Andy Kessler Wall Street Journal
At first I thought it was a joke. I
still do. A couple of years ago, there was a stir around Aaron Bastani’s book
“Fully Automated Luxury Communism.” It’s a manifesto for the “postwork”
movement. Technology will “liberate us from work” and automation is “the path
to a world of liberty, luxury and happiness—for everyone,” the book advertises.
Cue rainbow-belching unicorns. The Atlantic wrote that “the vision is
compelling.” The New York Times helped promote it. And it sure feels like the
Biden administration is trying to implement it. Naturally, it’s complete
baloney.
The idea isn’t even original. It’s the
plot of the 2008 Pixar-Disney animation “WALL-E”: Tubby humans in personal
mobility vehicles leaving planet Earth on a luxury spaceship as robots like
WALL-E clean up the industrial wasteland. Kid-friendly propaganda.
Collectivist visions (Cuba,
“infrastructure” bills) fail in real life for one reason: They ignore
productivity. Karl Marx was ignorant that capital and technology could increase
living standards for everyone, including workers. His shallow “immiseration
thesis” missed that productivity drives society to make obsolete certain
low-end work as more jobs move to a higher intellectual plane. Even
night-school economists know that productivity is the only path out of poverty.
Plus, as economies shift toward
services, workers themselves, via human capital, become owners of the means of
their own production. Even Lord Keynes fell for the ruse 90 years ago,
envisioning a 15hour workweek. But there is always, always something else to
invent—like mRNA vaccines— to improve society’s living standards.

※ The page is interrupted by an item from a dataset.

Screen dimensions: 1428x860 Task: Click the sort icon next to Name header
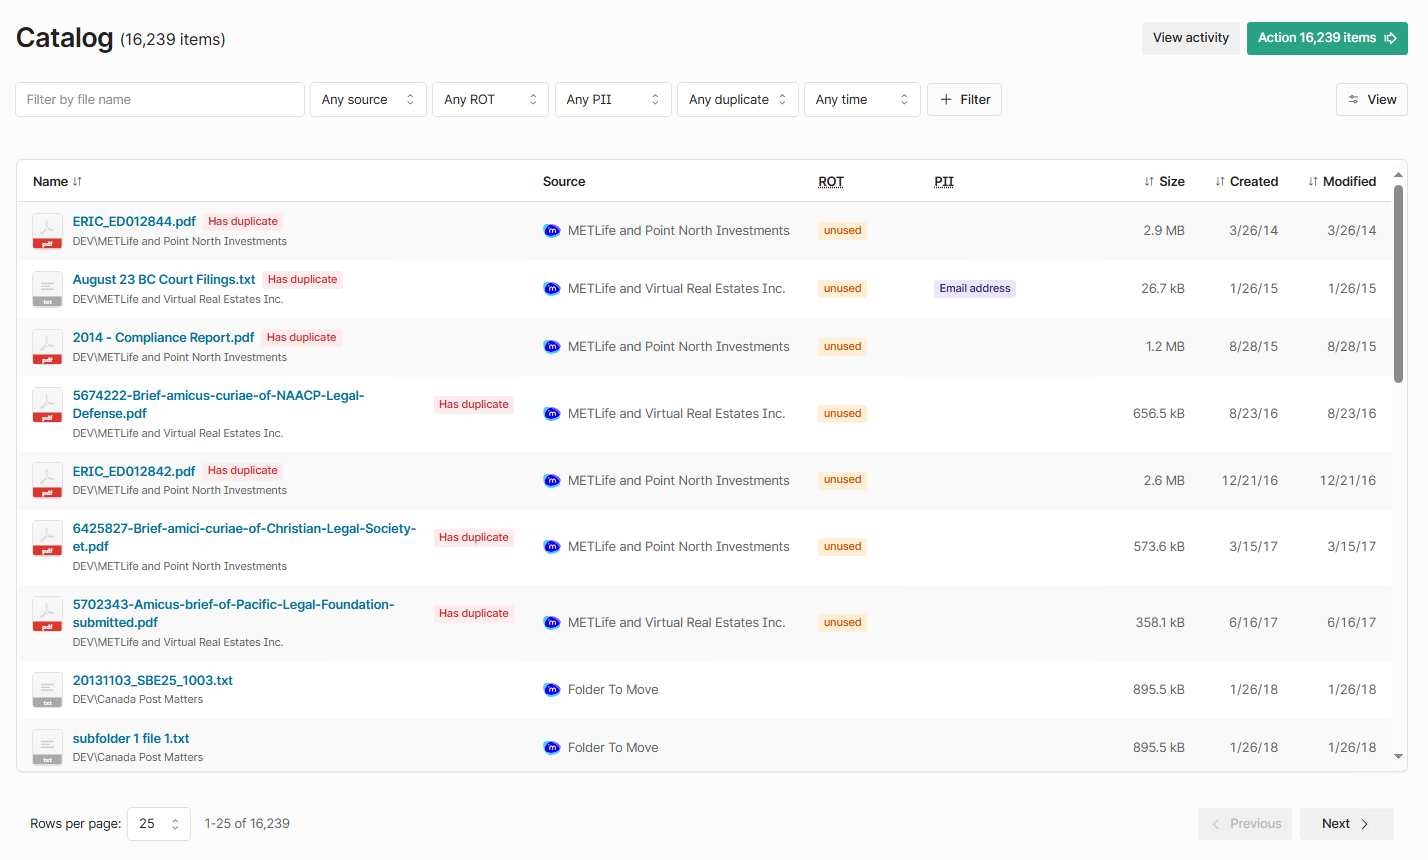78,182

Fully automated luxury communism is a
joke, but maybe over the past year we’ve experienced a version of partly
automated luxury communism. Think about it. Many Americans stayed home in their
comfy chairs. We worked, schooled, exercised and entertained via a telescreen
that, as George Orwell imagined, “could be dimmed, but there was no way of
shutting it off completely.” Amazon primed our doorsteps. Instacart delivered
groceries. Cities became ghost towns. Governments justified spending
willy-nilly with crackpot ideas like Modern Monetary Theory.
Coyotes came back to San Francisco, and
U.S. carbon-dioxide emissions dropped 12% in 2020. For climate-change control
freaks, this is a dream world—a Green New Deal delight— and they’ll do anything
to re-create these conditions. Wait for the headline: “Bad CO2 Day, Lockdowns
Enforced.”
The Biden administration is assembling
the pieces for this progressive paradise. A $15 minimum wage means WALL-E
and robots everywhere take over for service workers—$4 an hour to operate 24/7,
and they won’t complain about rude bosses.
No job? No worries! Stimulus checks,
extended unemployment (juiced by $300 a week from Washington) and monthly
child-care payments are here, saying, “Stay home, we got you
covered”—April’s disastrous jobs report proved that. These are gateway drugs to
a universal basic income. Higher taxes will follow. It is almost as if the
safety net, which exists to break the fall of those in need, is morphing into a
cradle-to-grave cage. We know how this ends: with everyone in poverty, not
luxury.
The signs are everywhere. Barely any
humans are needed to operate renewables such as wind and solar, unlike mines,
oil refineries and hydraulic fracking. Note: Humans are needed to push your Tesla when
windmills freeze.
Burnt-cardboard-tasting plant-based “meat”
and low-protein oat milk (wait, you can milk oats?) are inferior to the real
thing. But they’re pushed on us anyway because robots can grow plants easily
without herding methane-spewing cattle. More like herding humans. There’s
even beeless synthetic honey. Maybe the plan is to use all these planty
foodstuffs as inputs to 3D-printed food makers, like in the 1962 cartoon “The
Jetsons.” Still, it seems as if less choice, not more, is coming.
It’s a classic power grab. Those in
charge will make the decisions. The allegedly “healthy” or “green” option soon
becomes the only option. There might be “equity” but, as always, some will be
more equal than others. See New York Gov. Andrew Cuomo’s political-payoff
vaccine distribution. Self-governance? How quaint. Each loss of personal
freedom will be hard to reverse. I fear that fully automated luxury communism
will be Groundhog Day-like visits to the DMV—“equal sharing of misery,” as
Churchill defined socialism.
But wait, even George Jetson worked, at
Spacely Space Sprockets. Maybe it’s because postwork, like postcapitalism (and
Post Malone for that matter) sounds enticing but you never get there. There’s
always more to do: another vaccine model to create, another set of genes to
Crispr, more quantum-computing research. It’s never over. There is no
declaration of victory, not to fully automated luxury communism or a Marxist
workers’ paradise. Instead, we’re on capitalism’s never-ending climb toward a
consumer paradise. But you’ve got to work for it.